### Work required
Please write out every line of the material, leaving out any picture.

### Data supplied
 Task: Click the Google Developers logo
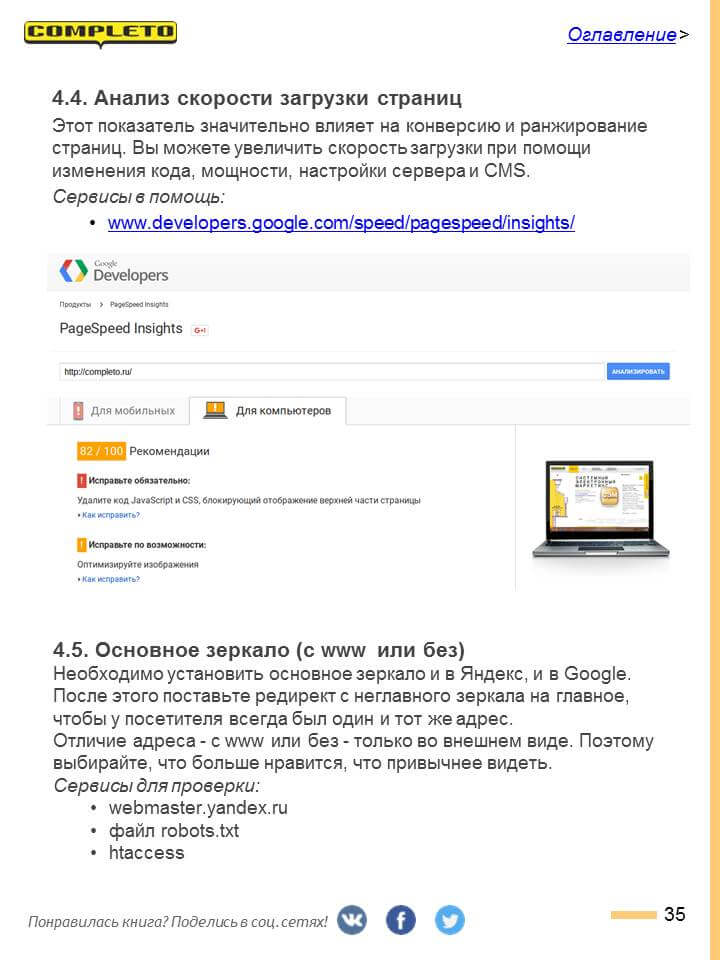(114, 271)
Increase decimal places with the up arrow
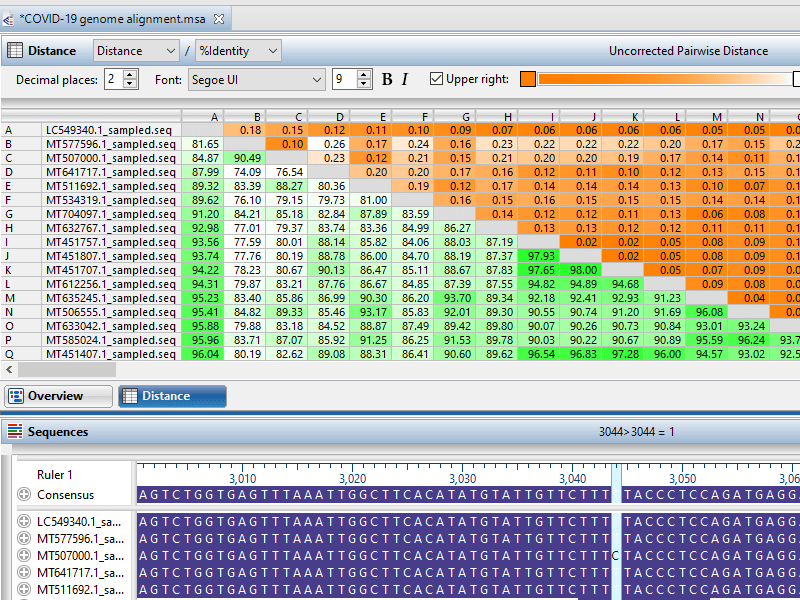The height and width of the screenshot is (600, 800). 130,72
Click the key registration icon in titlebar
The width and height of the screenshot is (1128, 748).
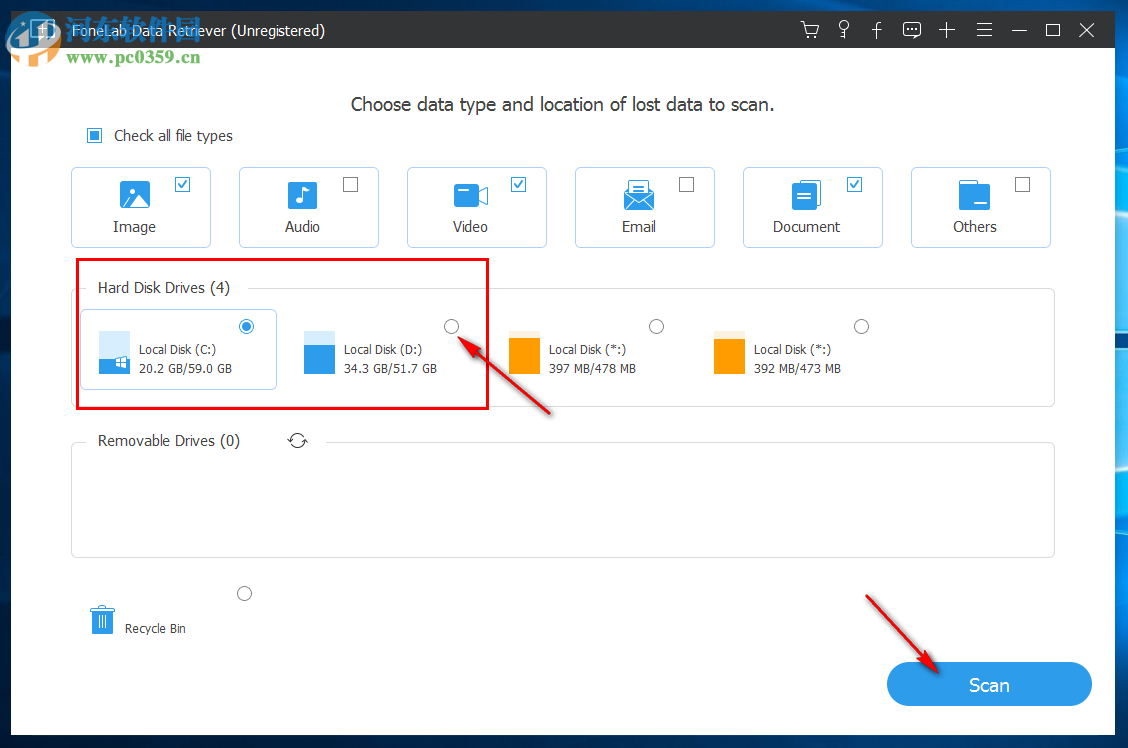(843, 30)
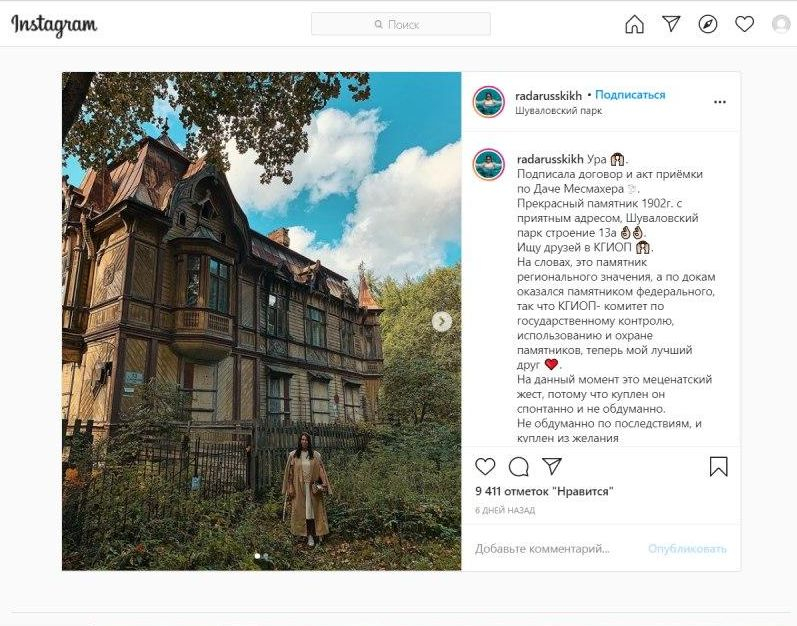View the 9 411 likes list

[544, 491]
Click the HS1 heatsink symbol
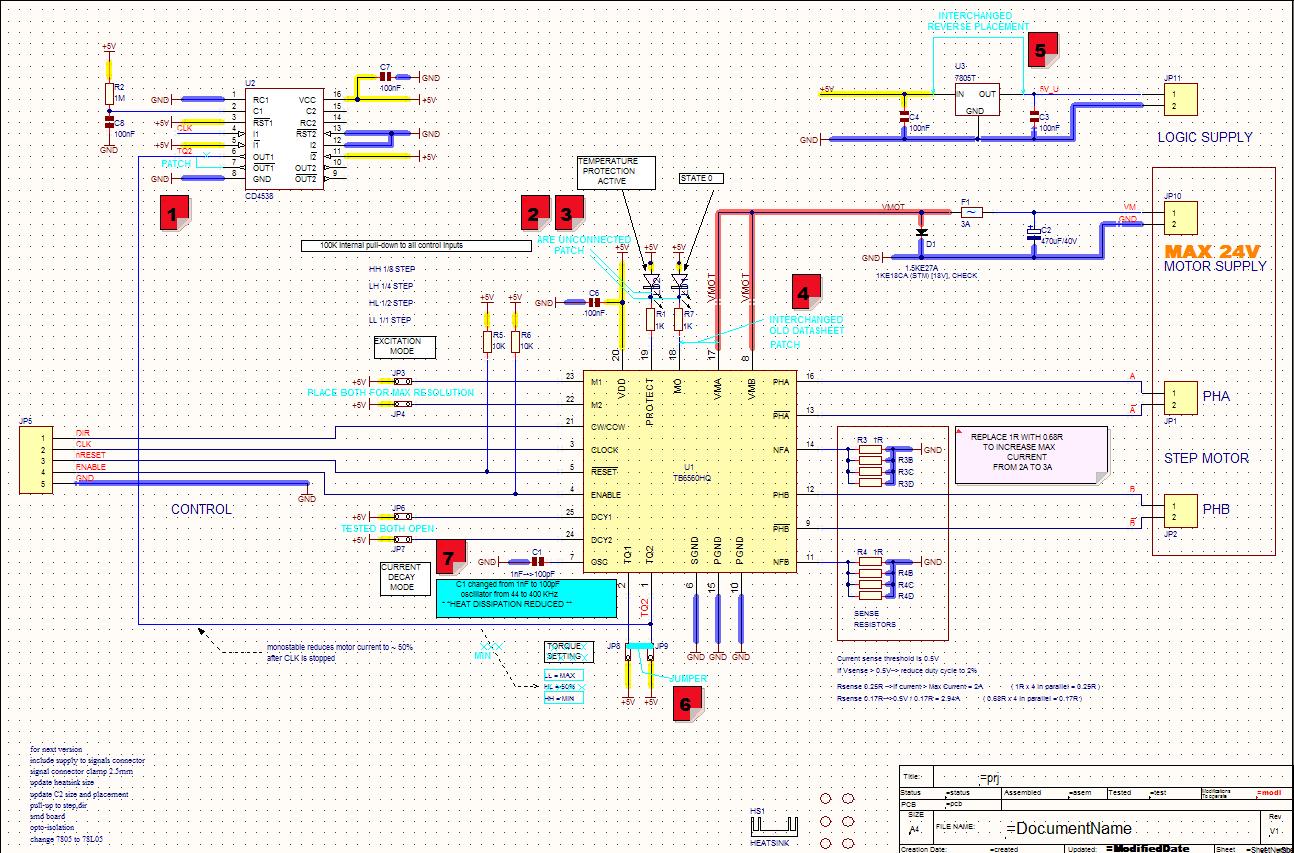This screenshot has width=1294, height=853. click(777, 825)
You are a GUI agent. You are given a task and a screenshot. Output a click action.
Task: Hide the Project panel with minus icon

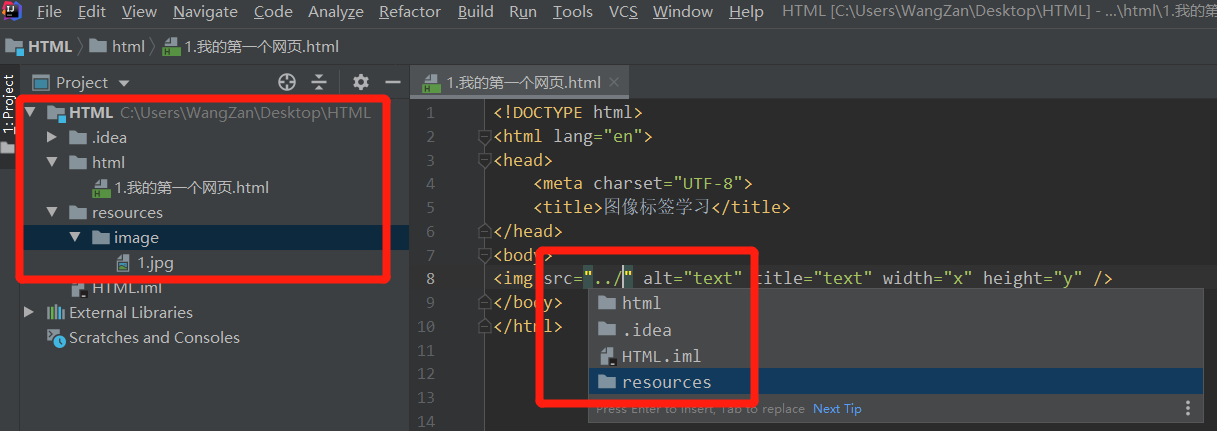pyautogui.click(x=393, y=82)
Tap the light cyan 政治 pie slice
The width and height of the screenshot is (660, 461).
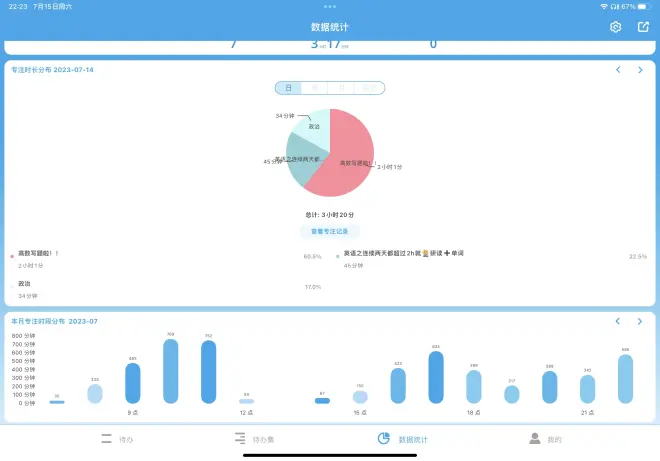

### Result below
 Task: Click the Google Developers logo
(114, 271)
Increase decimal places with the up arrow
The height and width of the screenshot is (600, 800). 130,72
Click the key registration icon in titlebar
The width and height of the screenshot is (1128, 748).
(843, 30)
View the 9 411 likes list

[544, 491]
Click the HS1 heatsink symbol
This screenshot has width=1294, height=853. click(777, 825)
You are a GUI agent. You are given a task and a screenshot. Output a click action.
Task: Hide the Project panel with minus icon

pyautogui.click(x=393, y=82)
Tap the light cyan 政治 pie slice
The width and height of the screenshot is (660, 461).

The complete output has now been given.